Data entries -
▽
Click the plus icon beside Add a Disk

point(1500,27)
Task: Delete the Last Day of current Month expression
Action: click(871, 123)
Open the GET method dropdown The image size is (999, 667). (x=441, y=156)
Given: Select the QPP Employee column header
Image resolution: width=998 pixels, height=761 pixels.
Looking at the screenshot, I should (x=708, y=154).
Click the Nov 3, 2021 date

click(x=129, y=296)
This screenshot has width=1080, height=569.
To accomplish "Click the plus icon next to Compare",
△
▽
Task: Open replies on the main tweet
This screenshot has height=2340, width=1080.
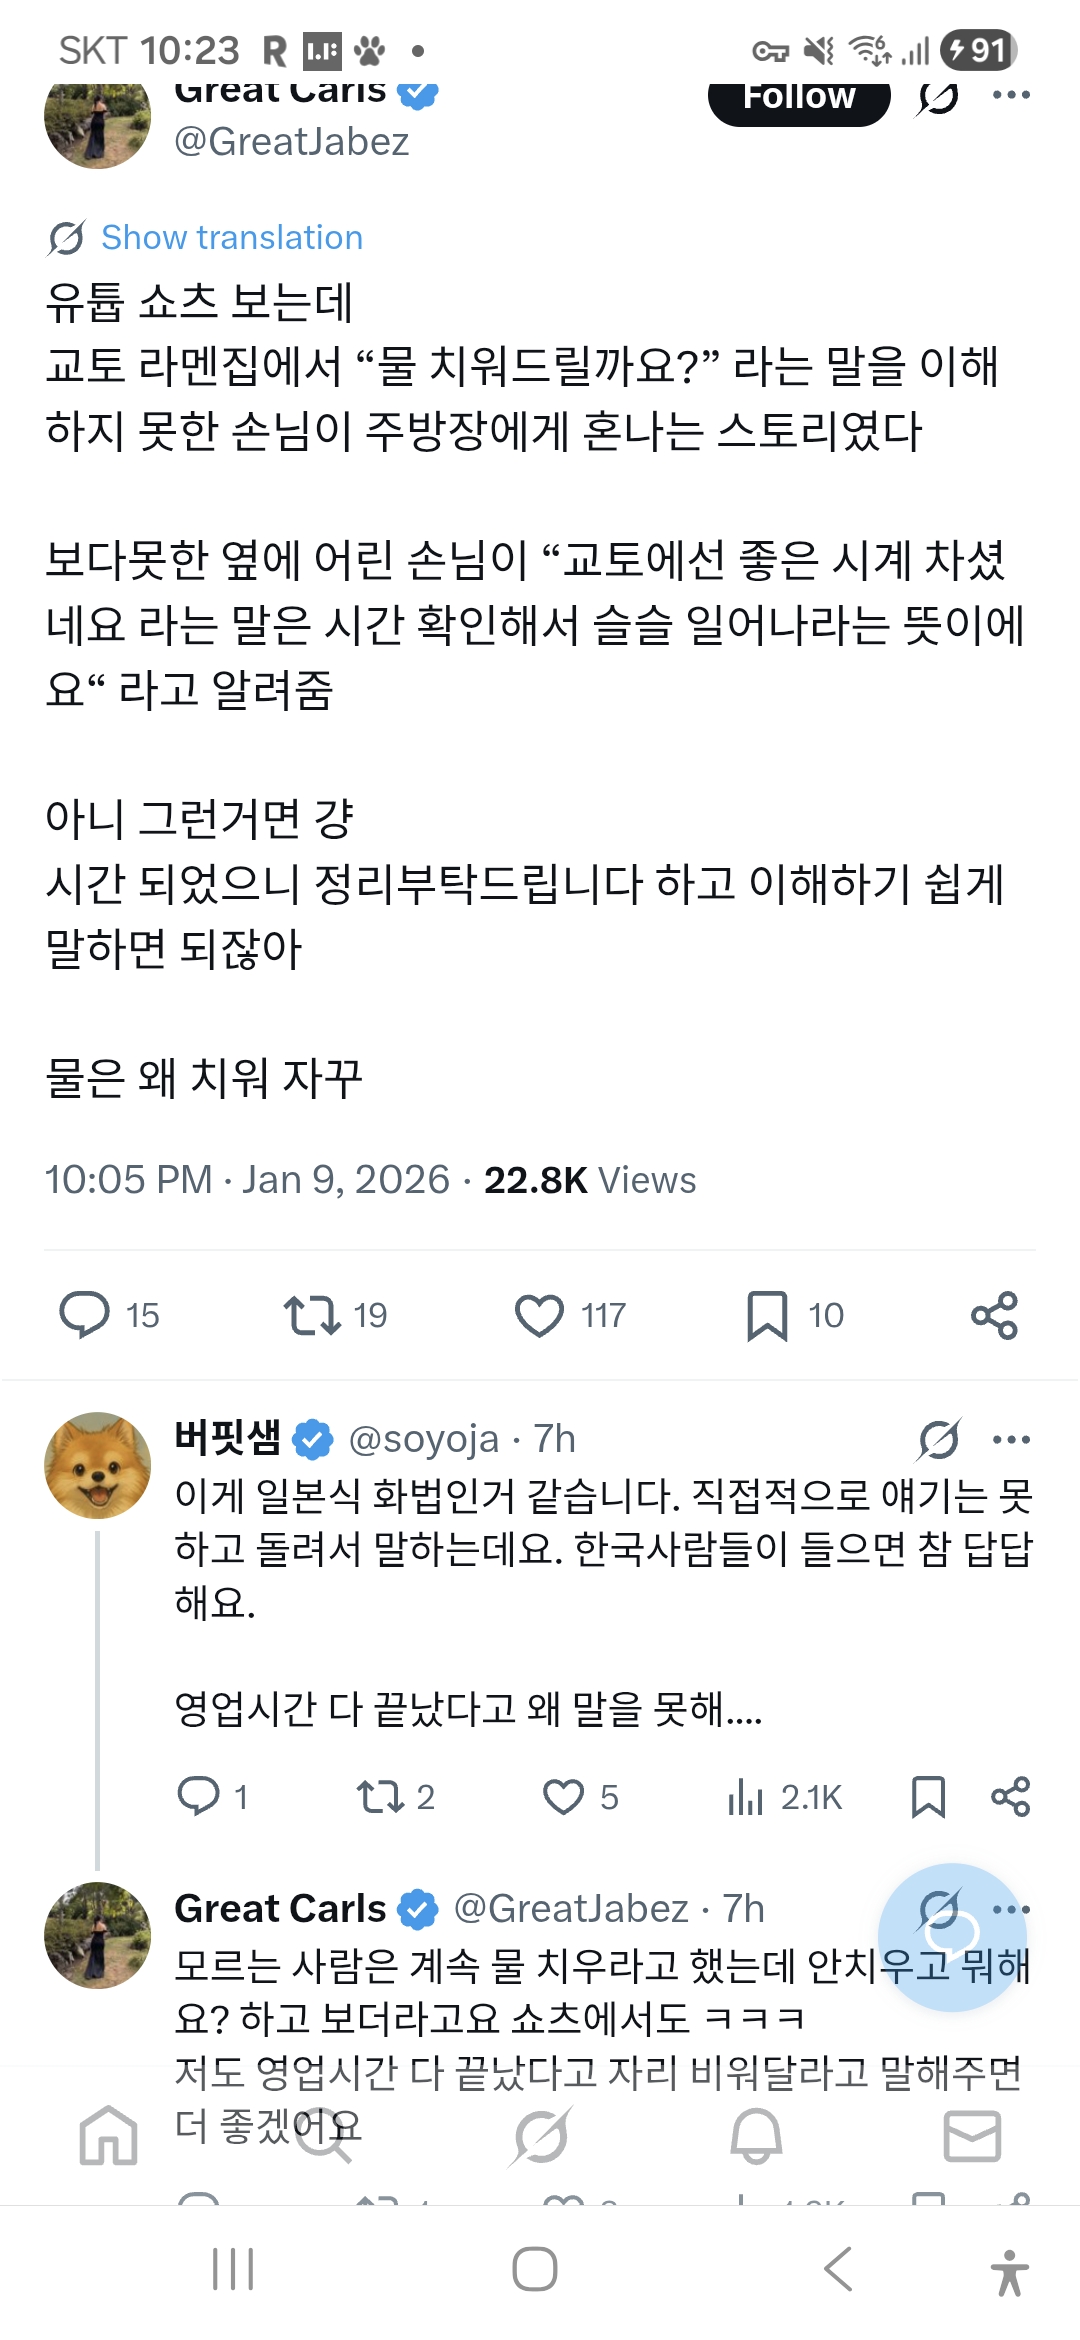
△
Task statement - Copy out the lines above, from the line containing "Click the plus icon beside Add a Disk" through the line containing "Open the GET", without any changes.

Response to this exercise -
Click the plus icon beside Add a Disk

point(1500,27)
Task: Delete the Last Day of current Month expression
Action: click(871, 123)
Open the GET method dropdown The image size is (999, 667). (x=441, y=156)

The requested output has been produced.